◆ Requirement
Lines before the one containing "Open the Items box icon" are to be skipped; reproduce that line and the rest of the records below exactly.

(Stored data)
-- Opening Marker --
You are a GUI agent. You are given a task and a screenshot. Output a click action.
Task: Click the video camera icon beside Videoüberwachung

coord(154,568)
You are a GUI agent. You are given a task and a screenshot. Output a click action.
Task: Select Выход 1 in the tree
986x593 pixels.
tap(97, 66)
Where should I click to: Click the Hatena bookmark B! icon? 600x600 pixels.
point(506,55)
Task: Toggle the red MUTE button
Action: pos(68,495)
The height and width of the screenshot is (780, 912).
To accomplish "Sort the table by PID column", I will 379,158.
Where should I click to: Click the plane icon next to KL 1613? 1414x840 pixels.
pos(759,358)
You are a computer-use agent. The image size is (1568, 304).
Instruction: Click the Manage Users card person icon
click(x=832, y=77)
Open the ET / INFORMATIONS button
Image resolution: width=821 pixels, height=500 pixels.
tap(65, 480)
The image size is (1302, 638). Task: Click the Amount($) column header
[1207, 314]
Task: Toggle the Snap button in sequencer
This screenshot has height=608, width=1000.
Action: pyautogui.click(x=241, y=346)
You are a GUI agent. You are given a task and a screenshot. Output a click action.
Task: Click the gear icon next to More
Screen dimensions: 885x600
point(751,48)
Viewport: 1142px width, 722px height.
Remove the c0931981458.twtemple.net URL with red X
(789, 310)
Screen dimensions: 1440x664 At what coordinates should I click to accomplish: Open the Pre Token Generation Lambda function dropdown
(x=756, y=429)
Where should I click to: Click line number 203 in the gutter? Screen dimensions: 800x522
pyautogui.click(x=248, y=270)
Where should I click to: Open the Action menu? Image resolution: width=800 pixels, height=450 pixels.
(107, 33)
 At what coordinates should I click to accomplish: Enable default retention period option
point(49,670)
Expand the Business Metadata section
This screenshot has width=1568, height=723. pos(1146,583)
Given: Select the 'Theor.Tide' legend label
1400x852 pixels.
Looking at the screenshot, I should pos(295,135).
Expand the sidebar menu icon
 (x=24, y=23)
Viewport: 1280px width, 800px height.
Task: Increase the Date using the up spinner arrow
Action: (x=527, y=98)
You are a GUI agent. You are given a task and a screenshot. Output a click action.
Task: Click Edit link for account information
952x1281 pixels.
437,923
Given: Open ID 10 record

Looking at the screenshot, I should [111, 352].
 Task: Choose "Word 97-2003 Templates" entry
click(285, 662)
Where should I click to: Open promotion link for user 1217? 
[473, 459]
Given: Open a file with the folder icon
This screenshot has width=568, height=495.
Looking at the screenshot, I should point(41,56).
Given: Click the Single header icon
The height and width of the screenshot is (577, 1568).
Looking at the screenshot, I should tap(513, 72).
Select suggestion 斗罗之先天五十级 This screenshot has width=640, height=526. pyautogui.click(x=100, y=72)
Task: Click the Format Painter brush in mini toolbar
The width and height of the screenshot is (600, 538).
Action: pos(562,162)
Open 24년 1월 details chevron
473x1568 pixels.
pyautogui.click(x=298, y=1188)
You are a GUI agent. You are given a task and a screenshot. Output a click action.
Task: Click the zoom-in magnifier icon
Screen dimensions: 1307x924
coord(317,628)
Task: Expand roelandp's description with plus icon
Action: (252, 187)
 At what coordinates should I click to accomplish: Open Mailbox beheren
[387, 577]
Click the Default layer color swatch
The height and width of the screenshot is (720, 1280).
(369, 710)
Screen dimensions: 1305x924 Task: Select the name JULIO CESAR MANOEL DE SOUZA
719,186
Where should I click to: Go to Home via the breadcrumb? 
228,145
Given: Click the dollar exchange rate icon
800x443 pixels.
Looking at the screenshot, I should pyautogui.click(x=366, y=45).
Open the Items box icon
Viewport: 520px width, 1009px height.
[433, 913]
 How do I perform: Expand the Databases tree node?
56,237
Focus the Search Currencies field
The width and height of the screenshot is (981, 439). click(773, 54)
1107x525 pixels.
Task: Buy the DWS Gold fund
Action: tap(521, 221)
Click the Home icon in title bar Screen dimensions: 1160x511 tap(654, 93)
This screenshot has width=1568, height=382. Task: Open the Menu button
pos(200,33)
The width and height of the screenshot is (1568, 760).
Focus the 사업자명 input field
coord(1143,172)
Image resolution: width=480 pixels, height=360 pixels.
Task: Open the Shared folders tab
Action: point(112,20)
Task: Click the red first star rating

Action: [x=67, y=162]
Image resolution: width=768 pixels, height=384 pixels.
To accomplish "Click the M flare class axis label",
-- Closing Marker --
◆ Output of the task
Open the Items box icon
Viewport: 520px width, 1009px height.
[433, 913]
 How do I perform: Expand the Databases tree node?
56,237
Focus the Search Currencies field
The width and height of the screenshot is (981, 439). click(773, 54)
1107x525 pixels.
Task: Buy the DWS Gold fund
Action: tap(521, 221)
Click the Home icon in title bar Screen dimensions: 1160x511 tap(654, 93)
This screenshot has width=1568, height=382. Task: Open the Menu button
pos(200,33)
The width and height of the screenshot is (1568, 760).
Focus the 사업자명 input field
coord(1143,172)
Image resolution: width=480 pixels, height=360 pixels.
Task: Open the Shared folders tab
Action: point(112,20)
Task: Click the red first star rating

Action: [x=67, y=162]
Image resolution: width=768 pixels, height=384 pixels.
To accomplish "Click the M flare class axis label",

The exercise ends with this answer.